World will move to digital money, but will it be private cryptocurrency?

 Sovereign currency issuers will have to think of themselves less as lords and masters and more as service providers in a free market of digital cash


The idea that much of today’s cash use will shift to digital tokens is neither faddish nor outlandish, as long as you don’t start equating the future of money with Bitcoin.
Sure, governments will borrow some elements of the distributed ledger technology behind private cryptocurrencies, but they will very much want to retain control of what circulates as money in their economies. Some will succeed.

Don’t be surprised if by the end of the current decade, the e-wallet on your smartphone resembles a multicurrency account. But instead of dealing with commercial banks, you may be a customer of central banks. Several of them, in fact.

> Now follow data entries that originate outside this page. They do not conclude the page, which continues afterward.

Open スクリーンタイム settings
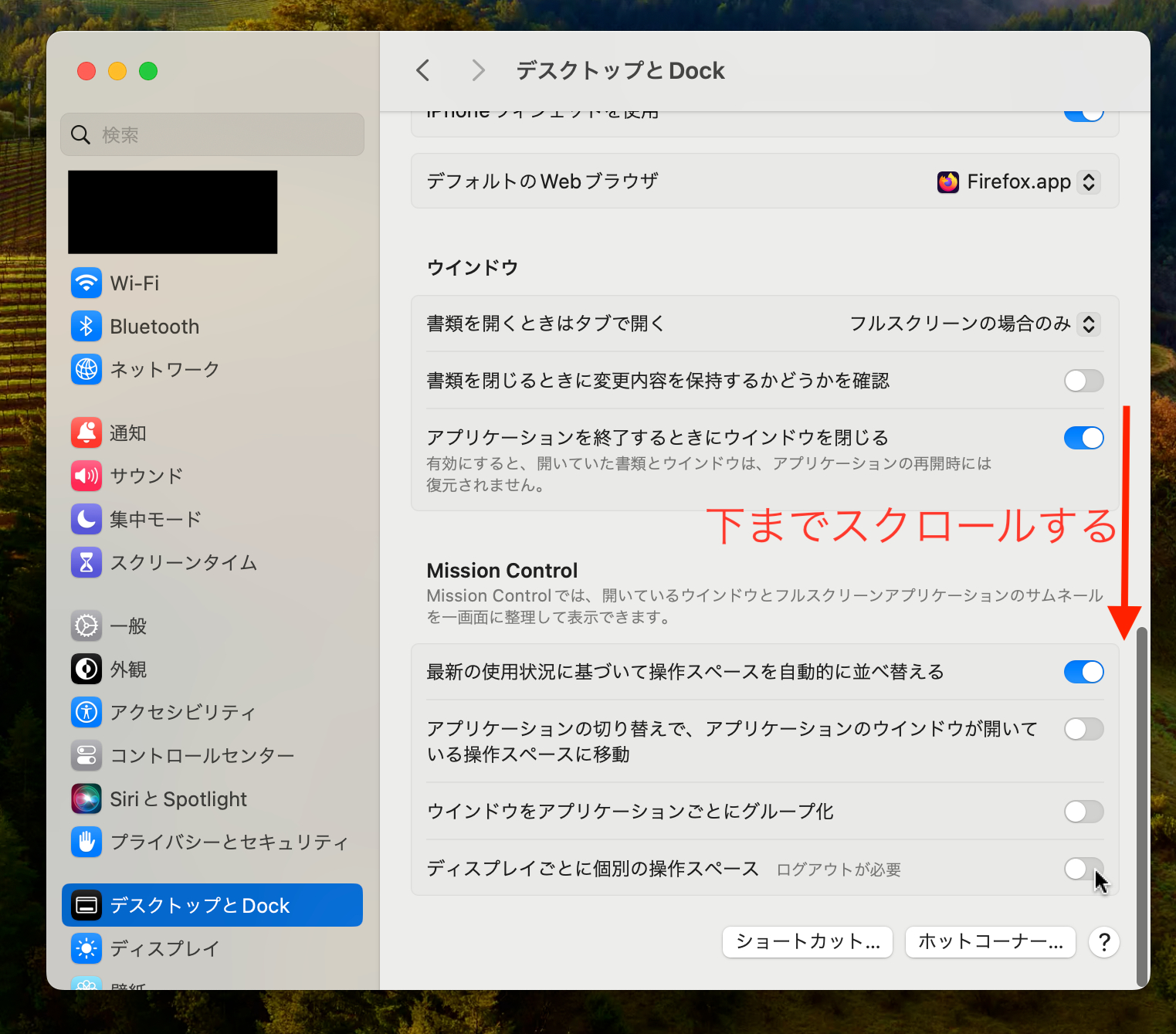 coord(184,562)
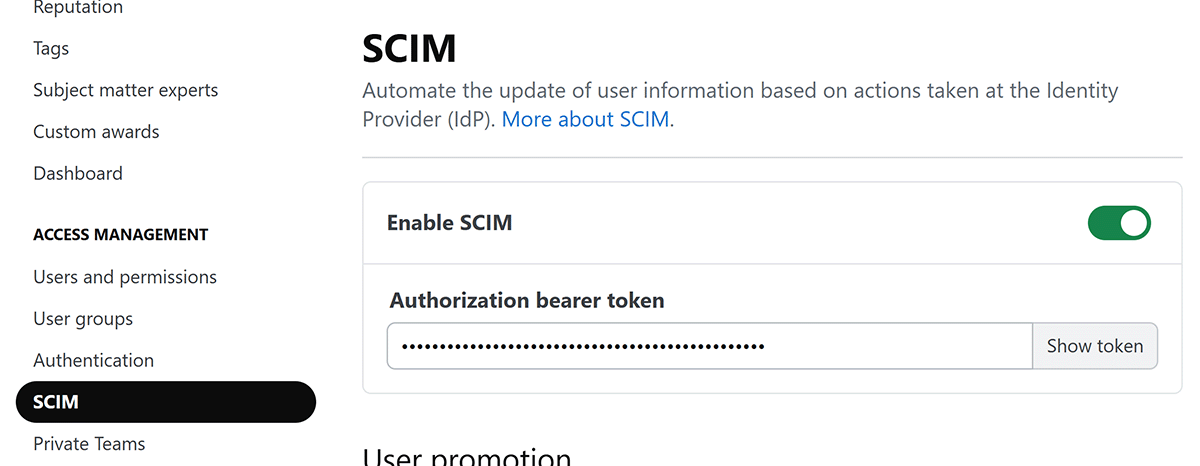Navigate to Users and permissions
Screen dimensions: 1200x466
click(x=125, y=277)
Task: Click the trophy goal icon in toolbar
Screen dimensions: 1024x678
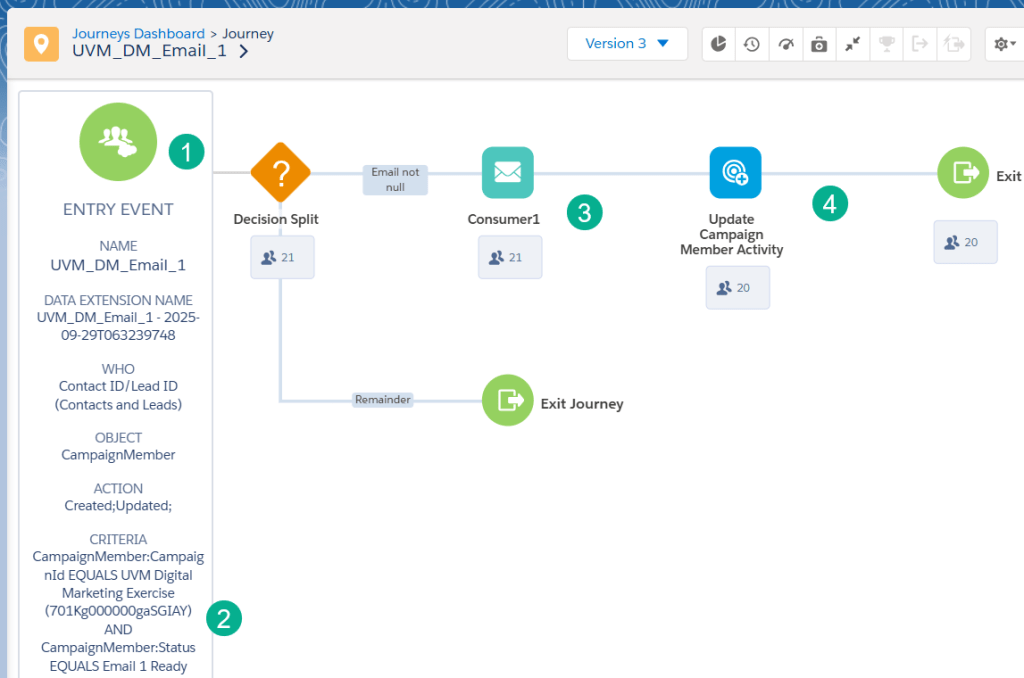Action: click(x=886, y=44)
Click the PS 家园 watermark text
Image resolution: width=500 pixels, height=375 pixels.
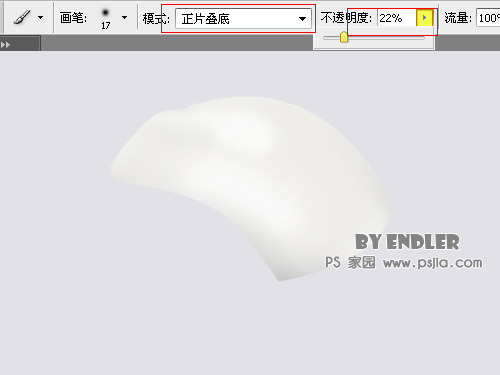click(x=350, y=263)
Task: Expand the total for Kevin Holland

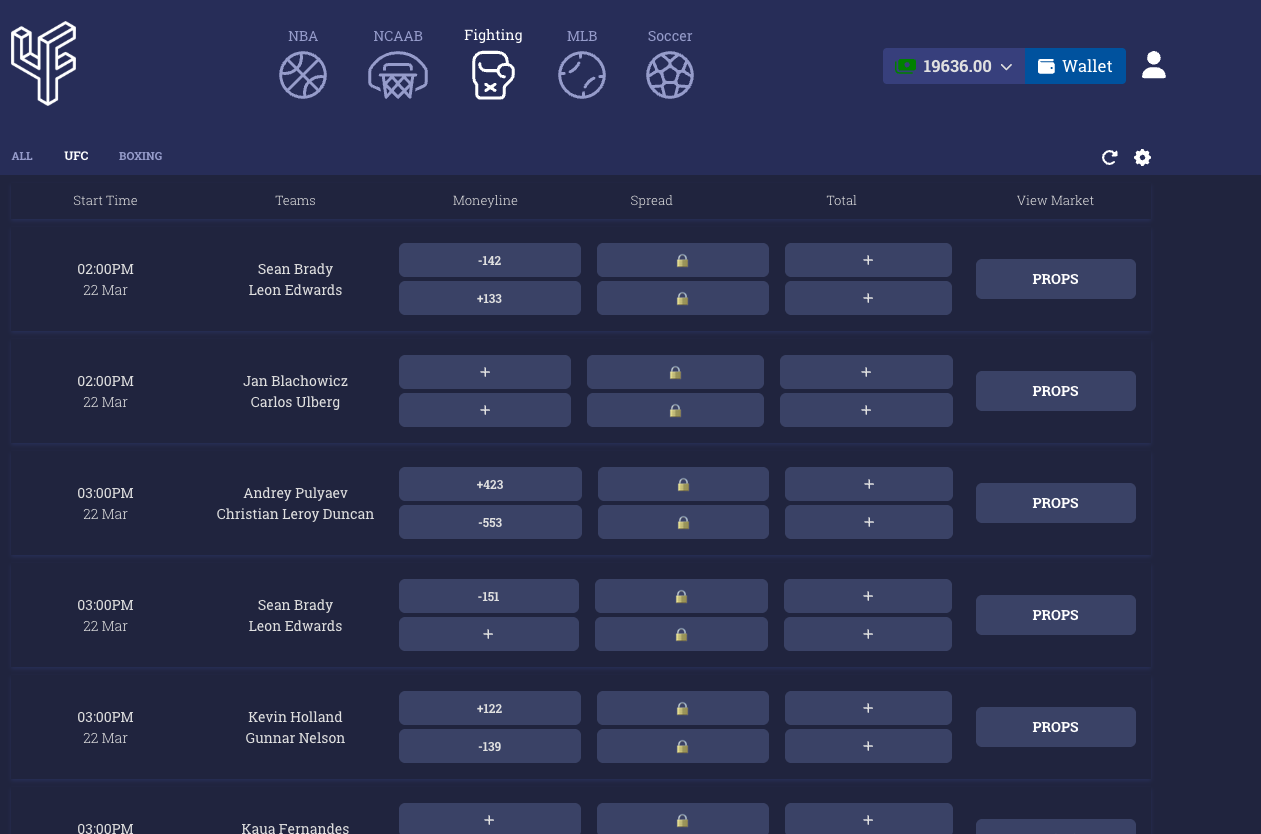Action: tap(868, 708)
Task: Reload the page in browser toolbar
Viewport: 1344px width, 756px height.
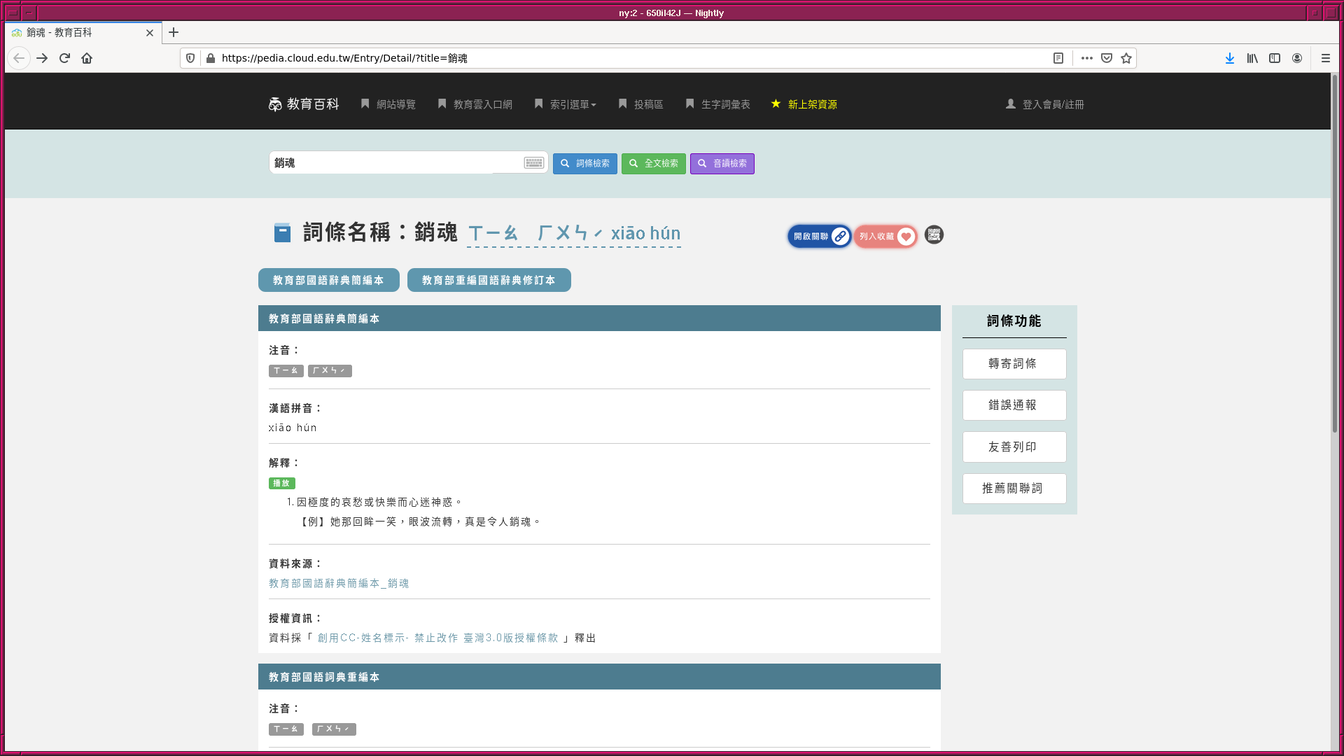Action: point(65,58)
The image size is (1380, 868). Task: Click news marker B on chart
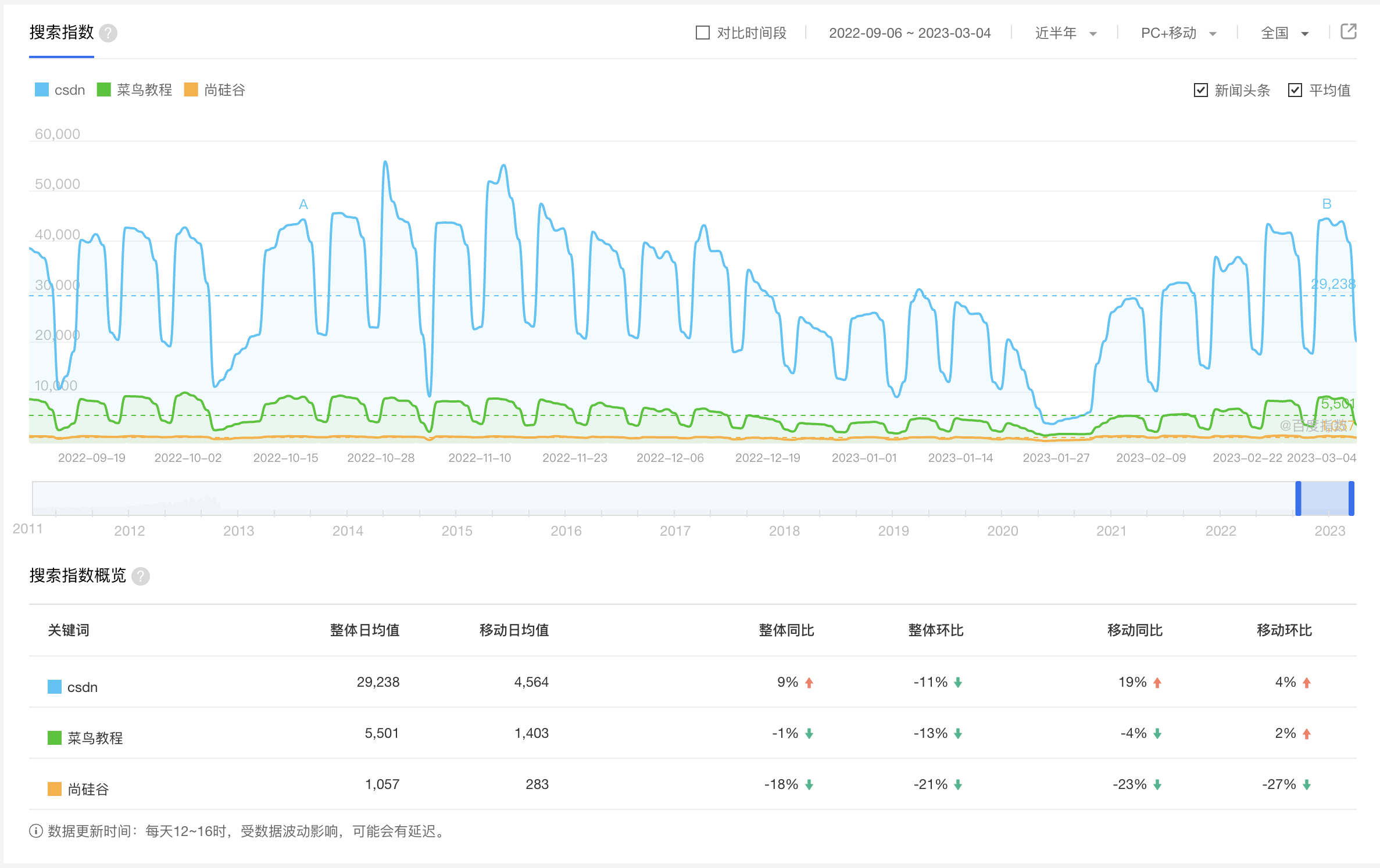[x=1327, y=204]
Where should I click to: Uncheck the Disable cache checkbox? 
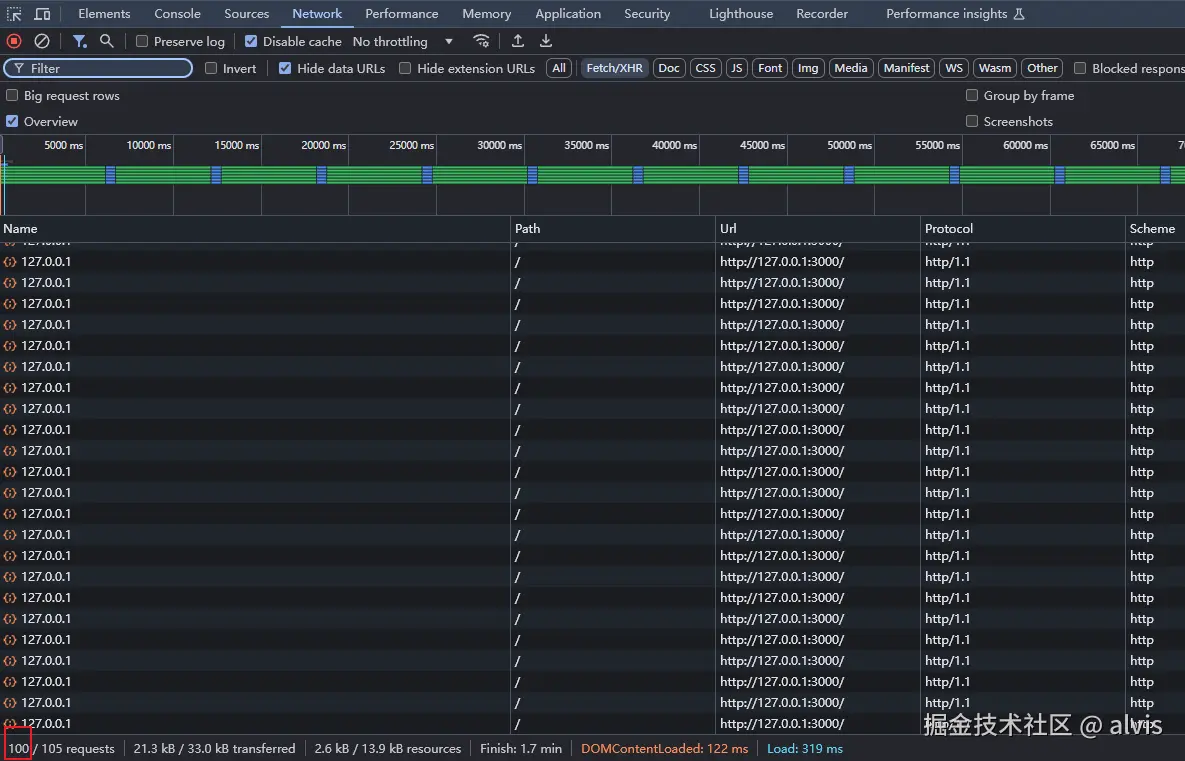tap(251, 42)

Sound far-fetched? Apart from the Bahamian Sand Dollar, there’s no official online currency in mass-circulation yet. Still, digital yuan pilots are gathering pace as Beijing aims for a possible rollout coinciding with the 2022 Winter Olympics. Sweden may be the next major nation to follow suit. The Bank of Japan has no immediate plans, but it acknowledges the possibility “of a surge in public demand” for official digital cash going forward.

Even in the U.S., which is only toying with the concept, digital payment vehicles that don’t rely on traditional bank accounts can increase financial inclusion among cash users, according to a September 2020 paper by Federal Reserve Bank of Atlanta President Raphael Bostic and others. Treasury Secretary Janet Yellen says a digital dollar is “absolutely worth looking at.”